Feedback on temperature and lighting levels are good examples, as is data that helps to understand why one team always books a specific meeting room on the third floor. Maybe it’s always a few degrees warmer, has better equipment or is designed to encourage collaboration. Maybe the coffee just tastes better on the third floor. If you know why your people behave the way they do, you are empowered to cater for their needs.

Behavior data – such as elevator usage, occupancy data from room and desk sensors and access badge swipes – allows us to track trends in how employees are using workspaces. From this we can ascertain which days are most popular for office-working, for example, or which types of spaces are most frequently used. This time-series data creates actionable insights to identify long-term patterns, predict future actions and encourage behavioral changes which smooth out the peaks and troughs of workplace use.

Goldilocks to the Rescue

For businesses looking to take advantage of new work models by reducing expensive real estate, the combination of these data sets is incredibly powerful. Space reduction requires finesse because the stakes are too high for guesswork. Too much real estate is financially inefficient, but too little and operations grind to a halt as employees struggle to find spaces. So, what would Goldilocks do?

Finding the ‘just right’ solution – neither too conservative nor too aggressive – requires a data-driven understanding of workplace patterns. By analyzing peak utilization at different times, employee preferences and which spaces are regularly over- or under-utilized, real estate leaders can create low-risk optimization programs which offer exactly the right amount of space.

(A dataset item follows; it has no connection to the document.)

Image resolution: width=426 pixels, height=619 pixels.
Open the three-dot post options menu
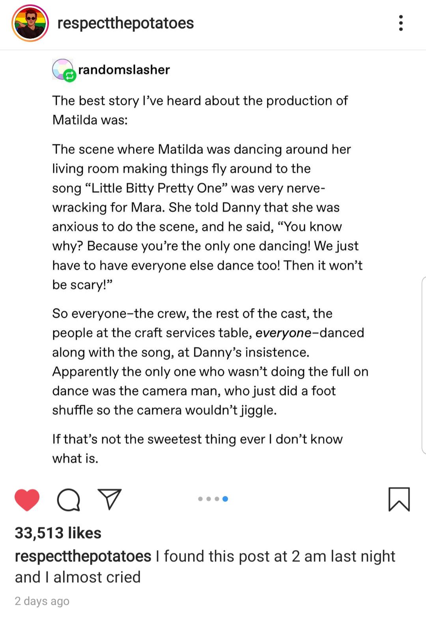tap(401, 23)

Once this has been determined, businesses must turn their attention to the space itself. We know employees aren’t going to the office just to sit at a desk; activity-based working demands different spaces for different types of work. Employee feedback and usage patterns will clearly show whether office spaces need more collaboration spaces and fewer desks, for example, or more meeting rooms instead of private booths. It will also show which days and times are most popular, ensuring businesses can take action if certain locations are frequently over-subscribed during peak times.

Real estate leaders must also accept that the ratios of different types of spaces will likely change as employees and businesses settle into new working models. The future of work will not be a ‘set-and-forget’ situation. Workspaces will need to continually evolve to meet the changing needs of employees, and new iterations of workspace layout will be designed and tested through feedback loops, informed by data and analytics.

Eventually, using data analytics to empower employees and create tailored experiences to meet their needs will become a differentiator of an employer of choice. Employees will seek out organizations which have effectively implemented flexible working models and incorporated their feedback into office design to prioritize a seamless, digital employee experience across office, home, and collaboration spaces.

In the end, Goldilocks found the perfect porridge, the right size chair, and the most comfortable bed. But with better data, she may well have been long gone before the bears got home. As we build the future of work, finding the fastest path to the ‘just right’ decision may just be the difference between failure and success.